**TASK PROMPT**
Reproduce every one of the following entries word for word, line by line.

#### DATA PROVIDED ####

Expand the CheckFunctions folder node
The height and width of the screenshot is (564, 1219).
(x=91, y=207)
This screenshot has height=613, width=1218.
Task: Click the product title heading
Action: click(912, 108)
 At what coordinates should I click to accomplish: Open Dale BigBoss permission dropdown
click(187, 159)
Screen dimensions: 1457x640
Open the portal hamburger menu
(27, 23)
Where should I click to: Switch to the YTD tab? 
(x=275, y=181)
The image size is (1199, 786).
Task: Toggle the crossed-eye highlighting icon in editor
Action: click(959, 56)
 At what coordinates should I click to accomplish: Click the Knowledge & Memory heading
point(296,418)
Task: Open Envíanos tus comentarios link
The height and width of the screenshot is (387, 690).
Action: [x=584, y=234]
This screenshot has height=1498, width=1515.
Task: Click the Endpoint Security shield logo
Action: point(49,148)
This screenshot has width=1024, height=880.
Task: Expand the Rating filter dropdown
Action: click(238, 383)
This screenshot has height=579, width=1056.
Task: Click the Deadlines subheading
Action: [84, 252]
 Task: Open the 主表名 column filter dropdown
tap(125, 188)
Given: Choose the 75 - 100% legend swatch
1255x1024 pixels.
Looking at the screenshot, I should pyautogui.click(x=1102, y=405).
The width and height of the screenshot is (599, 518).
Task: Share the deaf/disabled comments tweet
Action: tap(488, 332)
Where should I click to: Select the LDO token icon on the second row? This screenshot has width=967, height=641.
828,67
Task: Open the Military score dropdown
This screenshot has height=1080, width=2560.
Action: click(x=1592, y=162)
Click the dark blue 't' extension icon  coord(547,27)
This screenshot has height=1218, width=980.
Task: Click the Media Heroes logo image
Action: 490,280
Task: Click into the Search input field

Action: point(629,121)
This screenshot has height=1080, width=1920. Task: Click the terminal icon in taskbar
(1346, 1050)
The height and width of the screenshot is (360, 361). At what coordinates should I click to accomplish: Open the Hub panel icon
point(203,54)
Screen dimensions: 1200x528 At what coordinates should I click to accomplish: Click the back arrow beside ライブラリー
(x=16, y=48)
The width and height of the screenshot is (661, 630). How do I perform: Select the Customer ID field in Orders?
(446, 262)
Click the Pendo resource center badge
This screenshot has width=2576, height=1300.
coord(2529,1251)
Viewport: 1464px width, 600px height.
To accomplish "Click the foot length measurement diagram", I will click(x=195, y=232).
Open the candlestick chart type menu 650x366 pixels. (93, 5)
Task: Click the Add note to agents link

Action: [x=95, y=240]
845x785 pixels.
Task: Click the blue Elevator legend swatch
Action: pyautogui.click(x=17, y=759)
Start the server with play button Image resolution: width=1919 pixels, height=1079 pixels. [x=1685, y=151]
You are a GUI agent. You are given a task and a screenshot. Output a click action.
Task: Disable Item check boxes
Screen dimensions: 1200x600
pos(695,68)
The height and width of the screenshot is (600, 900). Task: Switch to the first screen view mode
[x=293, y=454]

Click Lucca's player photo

####

**OUTPUT FOR THIS EXERCISE**
Expand the CheckFunctions folder node
The height and width of the screenshot is (564, 1219).
(x=91, y=207)
This screenshot has height=613, width=1218.
Task: Click the product title heading
Action: click(912, 108)
 At what coordinates should I click to accomplish: Open Dale BigBoss permission dropdown
click(187, 159)
Screen dimensions: 1457x640
Open the portal hamburger menu
(27, 23)
Where should I click to: Switch to the YTD tab? 
(x=275, y=181)
The image size is (1199, 786).
Task: Toggle the crossed-eye highlighting icon in editor
Action: click(959, 56)
 At what coordinates should I click to accomplish: Click the Knowledge & Memory heading
point(296,418)
Task: Open Envíanos tus comentarios link
The height and width of the screenshot is (387, 690).
Action: [x=584, y=234]
This screenshot has height=1498, width=1515.
Task: Click the Endpoint Security shield logo
Action: point(49,148)
This screenshot has width=1024, height=880.
Task: Expand the Rating filter dropdown
Action: click(238, 383)
This screenshot has height=579, width=1056.
Task: Click the Deadlines subheading
Action: [84, 252]
 Task: Open the 主表名 column filter dropdown
tap(125, 188)
Given: Choose the 75 - 100% legend swatch
1255x1024 pixels.
Looking at the screenshot, I should pyautogui.click(x=1102, y=405).
The width and height of the screenshot is (599, 518).
Task: Share the deaf/disabled comments tweet
Action: tap(488, 332)
Where should I click to: Select the LDO token icon on the second row? This screenshot has width=967, height=641.
828,67
Task: Open the Military score dropdown
This screenshot has height=1080, width=2560.
Action: click(x=1592, y=162)
Click the dark blue 't' extension icon  coord(547,27)
This screenshot has height=1218, width=980.
Task: Click the Media Heroes logo image
Action: 490,280
Task: Click into the Search input field

Action: point(629,121)
This screenshot has height=1080, width=1920. Task: Click the terminal icon in taskbar
(1346, 1050)
The height and width of the screenshot is (360, 361). At what coordinates should I click to accomplish: Open the Hub panel icon
point(203,54)
Screen dimensions: 1200x528 At what coordinates should I click to accomplish: Click the back arrow beside ライブラリー
(x=16, y=48)
The width and height of the screenshot is (661, 630). How do I perform: Select the Customer ID field in Orders?
(446, 262)
Click the Pendo resource center badge
This screenshot has width=2576, height=1300.
coord(2529,1251)
Viewport: 1464px width, 600px height.
To accomplish "Click the foot length measurement diagram", I will click(x=195, y=232).
Open the candlestick chart type menu 650x366 pixels. (93, 5)
Task: Click the Add note to agents link

Action: [x=95, y=240]
845x785 pixels.
Task: Click the blue Elevator legend swatch
Action: pyautogui.click(x=17, y=759)
Start the server with play button Image resolution: width=1919 pixels, height=1079 pixels. [x=1685, y=151]
You are a GUI agent. You are given a task and a screenshot. Output a click action.
Task: Disable Item check boxes
Screen dimensions: 1200x600
pos(695,68)
The height and width of the screenshot is (600, 900). Task: Switch to the first screen view mode
[x=293, y=454]

Click Lucca's player photo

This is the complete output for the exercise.